WORKING DATA:
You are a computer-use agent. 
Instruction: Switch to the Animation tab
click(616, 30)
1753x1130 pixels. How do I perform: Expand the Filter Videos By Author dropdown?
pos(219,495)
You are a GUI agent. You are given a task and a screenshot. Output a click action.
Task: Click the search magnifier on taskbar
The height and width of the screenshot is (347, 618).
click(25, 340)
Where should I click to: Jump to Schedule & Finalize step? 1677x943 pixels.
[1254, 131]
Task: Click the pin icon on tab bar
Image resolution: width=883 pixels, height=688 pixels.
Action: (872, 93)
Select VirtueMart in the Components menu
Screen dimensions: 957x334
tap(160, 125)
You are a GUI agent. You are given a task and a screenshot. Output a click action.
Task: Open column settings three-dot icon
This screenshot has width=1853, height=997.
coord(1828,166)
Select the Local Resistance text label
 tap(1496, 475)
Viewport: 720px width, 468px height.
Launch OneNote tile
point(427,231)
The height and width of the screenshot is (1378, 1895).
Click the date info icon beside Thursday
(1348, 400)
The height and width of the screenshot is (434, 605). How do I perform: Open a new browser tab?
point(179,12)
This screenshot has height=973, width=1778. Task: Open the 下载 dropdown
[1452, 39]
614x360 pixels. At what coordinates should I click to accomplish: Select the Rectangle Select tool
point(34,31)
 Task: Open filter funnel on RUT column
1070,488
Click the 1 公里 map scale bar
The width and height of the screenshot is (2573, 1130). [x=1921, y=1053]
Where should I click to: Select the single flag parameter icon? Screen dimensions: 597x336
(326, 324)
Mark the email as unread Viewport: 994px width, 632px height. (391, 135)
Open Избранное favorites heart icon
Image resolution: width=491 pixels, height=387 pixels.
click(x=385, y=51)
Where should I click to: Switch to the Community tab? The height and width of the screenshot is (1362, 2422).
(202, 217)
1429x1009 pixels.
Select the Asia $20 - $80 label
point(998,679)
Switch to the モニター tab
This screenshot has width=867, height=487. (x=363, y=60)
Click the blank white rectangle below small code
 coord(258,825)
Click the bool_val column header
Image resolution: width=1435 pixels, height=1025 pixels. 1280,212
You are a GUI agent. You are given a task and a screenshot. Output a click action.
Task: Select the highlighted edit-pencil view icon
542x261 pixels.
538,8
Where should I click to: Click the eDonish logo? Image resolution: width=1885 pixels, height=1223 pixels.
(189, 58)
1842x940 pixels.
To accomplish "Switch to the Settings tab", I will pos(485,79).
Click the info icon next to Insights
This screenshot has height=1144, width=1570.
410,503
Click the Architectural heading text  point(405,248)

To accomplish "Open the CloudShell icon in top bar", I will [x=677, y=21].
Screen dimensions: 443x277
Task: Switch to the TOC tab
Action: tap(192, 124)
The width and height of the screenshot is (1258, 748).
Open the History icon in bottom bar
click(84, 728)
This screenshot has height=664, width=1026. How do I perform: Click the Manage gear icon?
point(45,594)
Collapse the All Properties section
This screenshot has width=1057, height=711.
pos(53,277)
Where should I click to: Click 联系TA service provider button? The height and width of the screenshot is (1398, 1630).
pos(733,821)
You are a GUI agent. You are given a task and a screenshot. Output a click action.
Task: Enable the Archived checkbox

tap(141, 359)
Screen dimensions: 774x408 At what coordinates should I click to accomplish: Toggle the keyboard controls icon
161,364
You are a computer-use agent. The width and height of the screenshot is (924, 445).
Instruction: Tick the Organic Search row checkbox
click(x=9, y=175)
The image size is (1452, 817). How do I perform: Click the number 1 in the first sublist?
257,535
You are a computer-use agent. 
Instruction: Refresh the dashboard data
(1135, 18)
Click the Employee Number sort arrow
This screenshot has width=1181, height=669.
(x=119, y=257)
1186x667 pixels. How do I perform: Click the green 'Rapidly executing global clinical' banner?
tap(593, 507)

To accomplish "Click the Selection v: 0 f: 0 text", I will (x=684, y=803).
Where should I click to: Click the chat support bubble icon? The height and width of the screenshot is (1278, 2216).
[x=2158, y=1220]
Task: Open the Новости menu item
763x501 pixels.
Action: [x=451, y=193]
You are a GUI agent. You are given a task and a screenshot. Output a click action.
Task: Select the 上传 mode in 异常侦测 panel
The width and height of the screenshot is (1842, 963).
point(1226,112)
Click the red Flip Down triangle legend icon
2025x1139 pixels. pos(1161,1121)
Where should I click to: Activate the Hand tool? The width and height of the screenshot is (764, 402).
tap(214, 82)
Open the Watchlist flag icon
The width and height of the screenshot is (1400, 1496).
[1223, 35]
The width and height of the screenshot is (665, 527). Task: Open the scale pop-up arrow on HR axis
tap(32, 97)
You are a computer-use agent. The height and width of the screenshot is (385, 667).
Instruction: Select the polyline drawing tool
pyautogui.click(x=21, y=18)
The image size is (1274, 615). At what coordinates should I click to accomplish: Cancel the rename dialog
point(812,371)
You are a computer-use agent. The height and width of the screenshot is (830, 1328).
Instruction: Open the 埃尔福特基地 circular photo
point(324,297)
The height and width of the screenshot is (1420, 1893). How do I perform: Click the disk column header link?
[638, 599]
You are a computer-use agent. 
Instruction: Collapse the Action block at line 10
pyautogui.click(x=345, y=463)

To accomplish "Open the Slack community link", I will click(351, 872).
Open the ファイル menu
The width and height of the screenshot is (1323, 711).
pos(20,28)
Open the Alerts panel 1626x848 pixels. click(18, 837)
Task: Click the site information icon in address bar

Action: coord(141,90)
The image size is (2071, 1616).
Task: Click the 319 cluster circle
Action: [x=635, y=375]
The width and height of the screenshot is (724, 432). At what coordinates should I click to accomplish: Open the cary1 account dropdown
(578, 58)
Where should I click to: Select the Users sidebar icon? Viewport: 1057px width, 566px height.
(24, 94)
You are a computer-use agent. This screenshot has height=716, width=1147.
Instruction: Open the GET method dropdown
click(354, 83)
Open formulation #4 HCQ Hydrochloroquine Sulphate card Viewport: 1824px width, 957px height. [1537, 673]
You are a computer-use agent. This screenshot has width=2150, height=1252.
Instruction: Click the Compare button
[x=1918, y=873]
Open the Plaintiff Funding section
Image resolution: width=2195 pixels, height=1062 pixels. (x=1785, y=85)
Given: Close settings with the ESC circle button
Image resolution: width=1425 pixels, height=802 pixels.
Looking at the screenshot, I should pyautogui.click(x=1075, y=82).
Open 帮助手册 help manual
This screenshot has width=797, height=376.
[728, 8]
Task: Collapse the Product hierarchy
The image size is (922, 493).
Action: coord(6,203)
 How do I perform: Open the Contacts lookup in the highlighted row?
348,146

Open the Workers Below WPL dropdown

TASK DESCRIPTION:
Look over the entries above and say how many lines contain "panel"; give only the number.

OUTPUT OF THE EXERCISE:
2